As consumers grow more isolated from farmers (thinking a harvest is like clicking on Farmville) and policymakers continue to randomly remove agricultural technologies, something is going to give. Without proper communication and coordination among the actors throughout the food chain, without an integrated risk management approach and without shared commitments towards scientific best practices, we are risking significant crop losses, environmental decline, potential famines and global food insecurity.

Can we have a ‘Better Farming Initiative’ if brands and retailers solely seek opportunities in lucrative, niche markets? How will new plant breeding techniques help farmers grow more sustainably when environmental activists and social justice agroecologists demand only traditional agricultural practices? How will trust in food safety strengthen when so many opportunists are making false claims at different, isolated links in the food chain (largely left unanswered)?

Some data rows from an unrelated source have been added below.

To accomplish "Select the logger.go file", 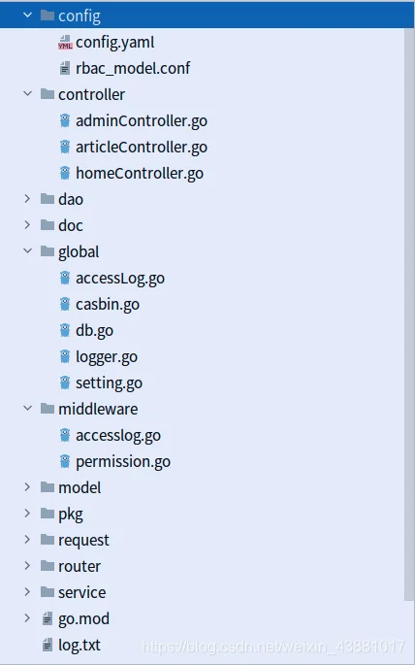I will (x=107, y=357).
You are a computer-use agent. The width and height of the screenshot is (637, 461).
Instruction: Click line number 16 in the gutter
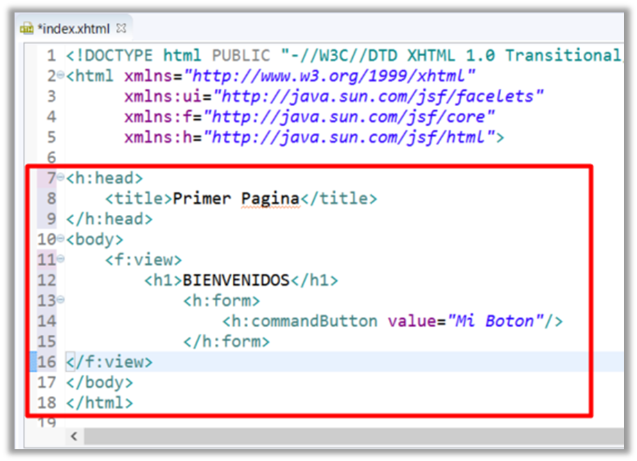point(46,362)
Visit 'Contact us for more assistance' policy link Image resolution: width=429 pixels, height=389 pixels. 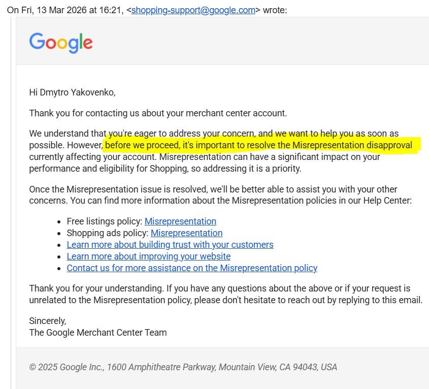click(x=192, y=268)
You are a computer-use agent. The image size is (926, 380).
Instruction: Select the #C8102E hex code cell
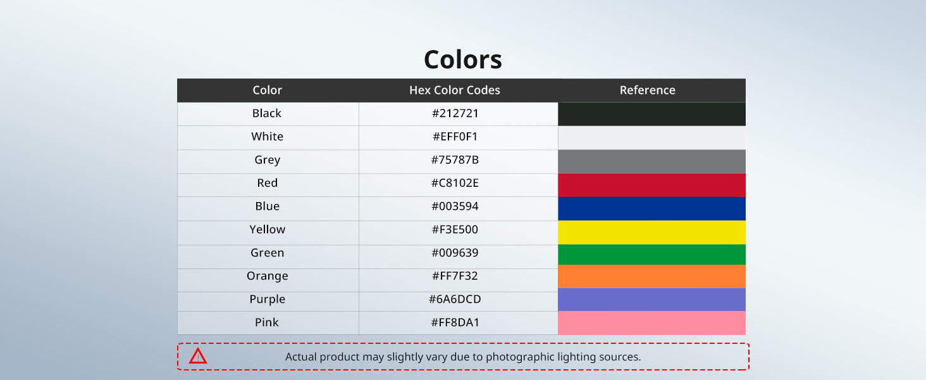[x=455, y=183]
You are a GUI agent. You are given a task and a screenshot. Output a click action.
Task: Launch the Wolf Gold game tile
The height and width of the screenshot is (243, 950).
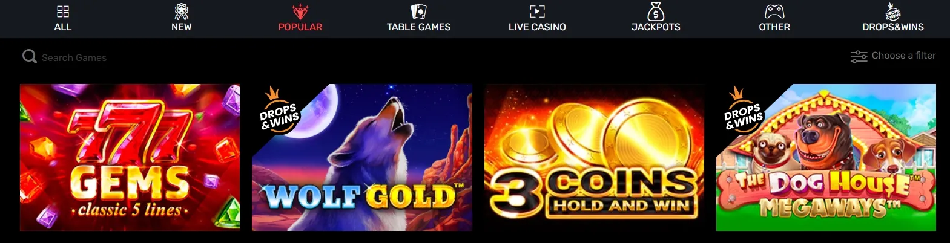[362, 157]
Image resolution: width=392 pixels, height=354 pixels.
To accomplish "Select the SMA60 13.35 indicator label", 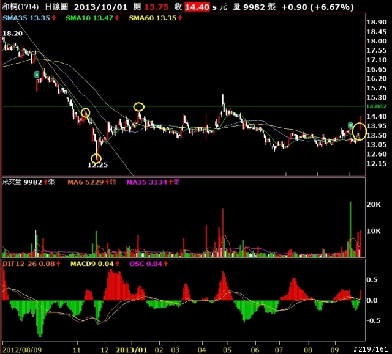I will tap(153, 18).
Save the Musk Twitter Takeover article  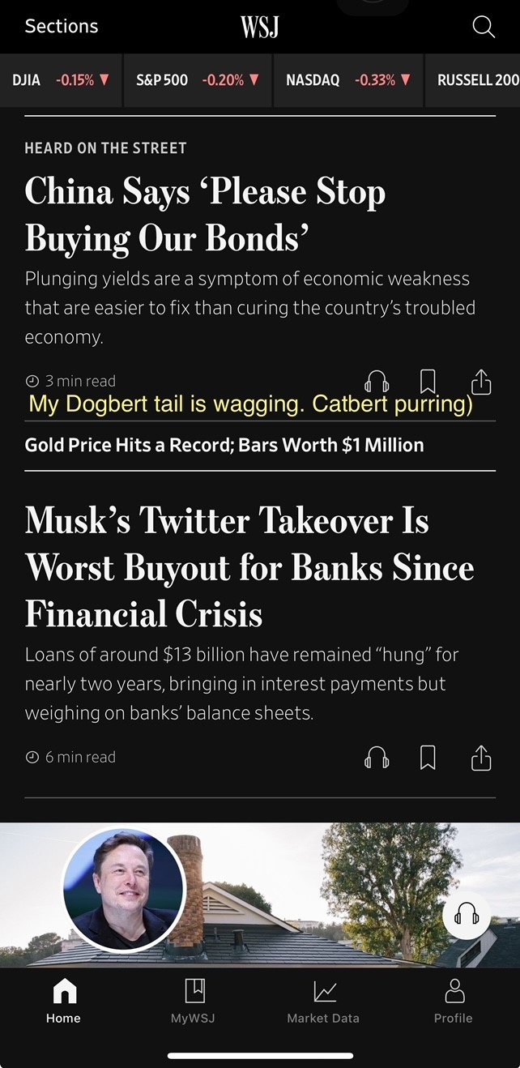pos(428,758)
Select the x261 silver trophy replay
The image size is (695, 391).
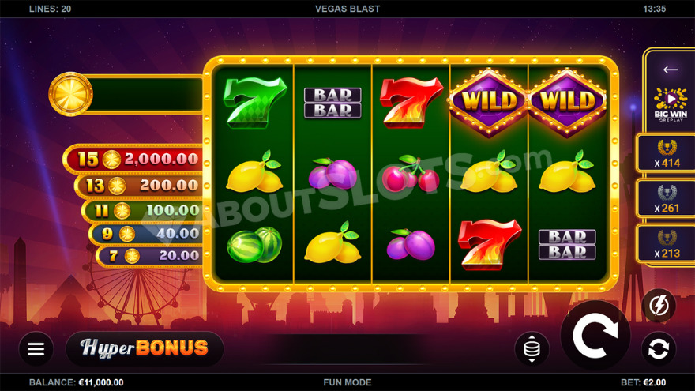click(667, 198)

It is time for the food chain (from scientists to farmers to brands to retailers) to tighten the links, communicate together, coordinate strategies and promote best practices. Each stakeholder in the chain needs to be aware of how their interests are integrated.

Some tips to integrate the food and agriculture chain:

  • Stop allowing food issues to be considered in isolation. Retailers and brands, for example, need to speak up if farmers are denied an important technology.
  • Coordinate seamlessly along the chain. Consumers perceive that their food comes directly from the farmer so any disruption in the message will undermine trust.
  • Stress how innovation at every link in the chain is essential for sustainable agriculture. Seed breeders, for example, should work with farmers to develop better cover crop species.
  • Limit how marketing managers can influence food production and research solutions. The food chain starts with the seed (not the brand).
  • Improve the integration process by bringing together the various research communities. Universities need to develop horizontal, inter-faculty study programmes.

Better Farming Initiative will only come about if there is better coordination and dialogue across the value chain. Retailers will not be able to feed their communities with niche, luxury products. Farmers will not be able to grow abundant yields without agricultural technologies. Researchers will not be able to develop innovative solutions without consumer buy-in. We need to abandon our silos, bust the bubbles and present a clear, shared message.

There is one fully integrated food chain, where each link coordinates with the others, where messages are clearly communicated and where consumers trust the product. This is the organic food chain and as much as their policies are a threat to sustainable agriculture and food security, they are the fastest growing segment in the market.

When the Better Cotton Initiative coordinated their entire value chain, market demand for organic cotton fell substantially. What would happen if the conventional food chain took a similar integrated approach?